While Peart’s plan to return to France to cook full time was disrupted, it didn’t derail her goal of preparing elevated menus for fellow foodies. She moved back to Wyoming armed with a business plan and determined to make her private chef company – Gaiya’s Harvest –work.
Peart said launching a business during the pandemic was difficult, but the time to think and plan helped her focus on the mission of getting delicious, quality food to the people. Starting with a plant-based menu in a pop-up eatery at the Paramount in Cheyenne, she said hard work, flexibility and word-of-mouth referrals helped grow the buzz and landed her opportunities to cater private dinner parties and small events. As the business has expanded, Peart has brought on a part-time employee and one stagiaire.
The pandemic also helped Peart stay connected to the world of food in unexpected ways.
“I took up gardening during that time,” she said. “I learned that I love the smell of fresh tomato plants. I’d never grown something from seed to something I could plate before that. So to actually get to slow down and get to have that experience was something I really fell in love with.”

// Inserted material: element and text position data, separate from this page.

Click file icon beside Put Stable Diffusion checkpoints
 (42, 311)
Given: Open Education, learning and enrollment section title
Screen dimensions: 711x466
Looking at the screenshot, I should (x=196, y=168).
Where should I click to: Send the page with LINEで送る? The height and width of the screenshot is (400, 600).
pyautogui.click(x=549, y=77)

What’s more, it connected her to the very essence of the food she’d been working with, by learning about soil health and growing cycles of vegetables that do well in Wyoming. Peart hopes to one day grow a large portion of what she cooks, reducing her operation’s impact on the environment while maintaining a tradition of using the freshest local and seasonal ingredients she can.

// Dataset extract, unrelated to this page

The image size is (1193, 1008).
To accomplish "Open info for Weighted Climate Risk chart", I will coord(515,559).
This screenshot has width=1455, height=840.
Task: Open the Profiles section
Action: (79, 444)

Although she eats a mostly plant-based diet, Peart happily cooks meals to satisfy everyone’s taste. And in Wyoming that means meat—maybe even her signature jerk bison tenderloin with a Wyoming Whiskey gastrique.
“That dish allows me to bring some of my Jamaican heritage and combine it with local ingredients,” she said.
On other occasions, a more authentic approach is key. For a recent client dinner, Peart’s menu featured what she called “A Taste of Wyoming.”
“For that dinner, I went fishing for rainbow trout in Crystal Reservoir,” she said. “I caught the fish myself. And not only did the food taste great, but there was a story to it. The story of how we live here.”
Like Peart’s story, it’s a uniquely American story. And it’s one she hopes to continue telling for a long time to come.